Your future plans for more children may impact your decision. Because C-sections become more risky with each subsequent surgery, you may want to consider VBAC if you plan to have a large family. Other benefits include:
- Avoiding major surgery
- Decreased recuperation time and hospital stay
- Decreased risk of blood loss or infection
What are the risks of VBAC?
The main risk of VBAC is a small risk of uterine rupture or a tear in the wall of the uterus. This happens in less than 1% of appropriately selected patients.

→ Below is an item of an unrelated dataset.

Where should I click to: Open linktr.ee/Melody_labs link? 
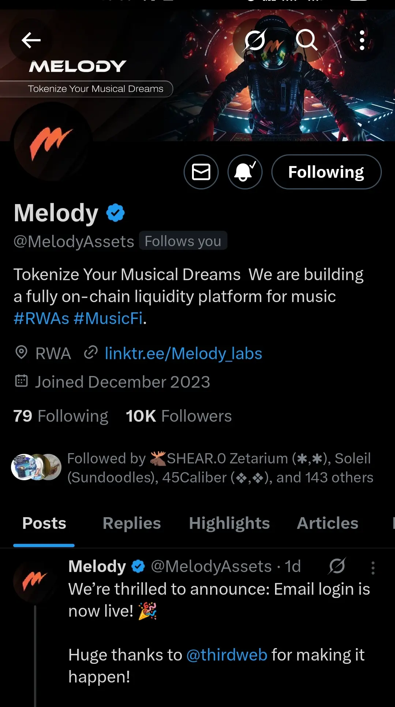(x=183, y=354)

If uterine rupture were to occur there is an increased risk of:
- Emergency C-section
- Blood transfusion
- Fetal injury or stillbirth
What are the risks of repeat C-section?
- Increased risk of blood loss, infection, injury to adjacent organs
- Abnormal implantation of the placenta requiring preterm birth, blood transfusion, or hysterectomy
- Increased recuperation time and hospital stay
You can use the Maternal-Fetal Medicine Unit Network Calculator to see your own calculated success rate based on age, BMI, and other prior history: https://mfmunetwork.bsc.gwu.edu/PublicBSC/MFMU/VGBirthCalc/vagbirth.html. Evidence suggests that women with at least a 60–70% chance of successful VBAC have less risks for VBAC vs. C-section. However if your chance of success is less than 60%, the risks of VBAC may outweigh the benefits.

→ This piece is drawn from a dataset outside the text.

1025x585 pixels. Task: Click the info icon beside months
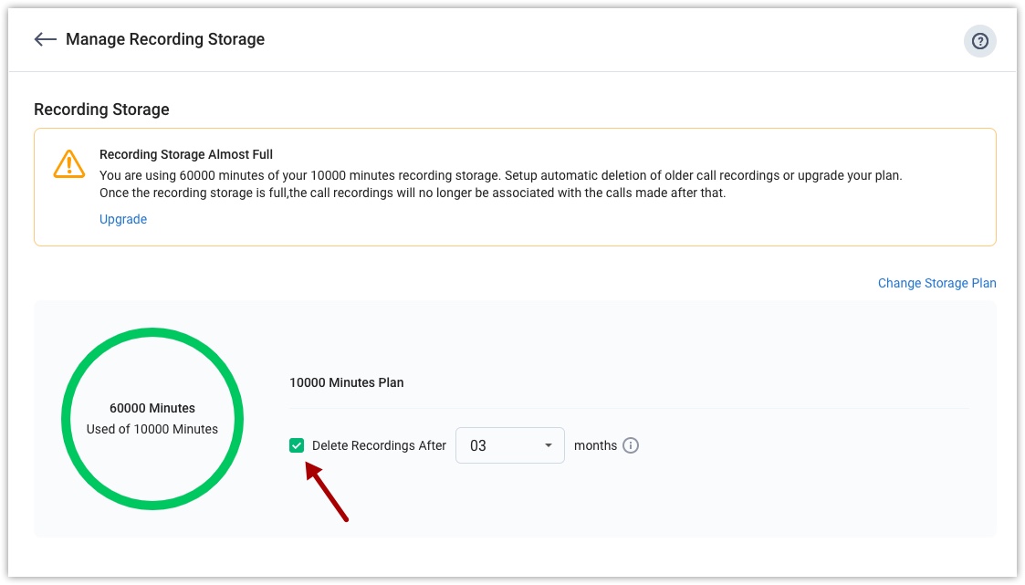click(x=631, y=445)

What increases my success rate?
- Prior vaginal delivery or VBAC
- Spontaneous labor
- Age less than 35
- Prior C-section for breech position or fetal distress
What decreases my success rate?
- Need for induction
- Delivery after 40 weeks gestation
- Age over 35
- Prior C-section for failed induction
- History of large baby or current large baby
- Patients who delivered prior baby less than 1 year ago
Please discuss VBAC with your doctor during your visit. Your doctor will help you evaluate your personal risk and chance of success and guide you though the process. If you and your doctor decide to attempt a VBAC, it is important for all patients to realize that your health and your baby’s health is the most important priority to all the physicians at Advanced Ob-Gyn Associates. While we want to provide every patient with their desired birth experience, all patients must be prepared to make changes as necessary to keep them safe.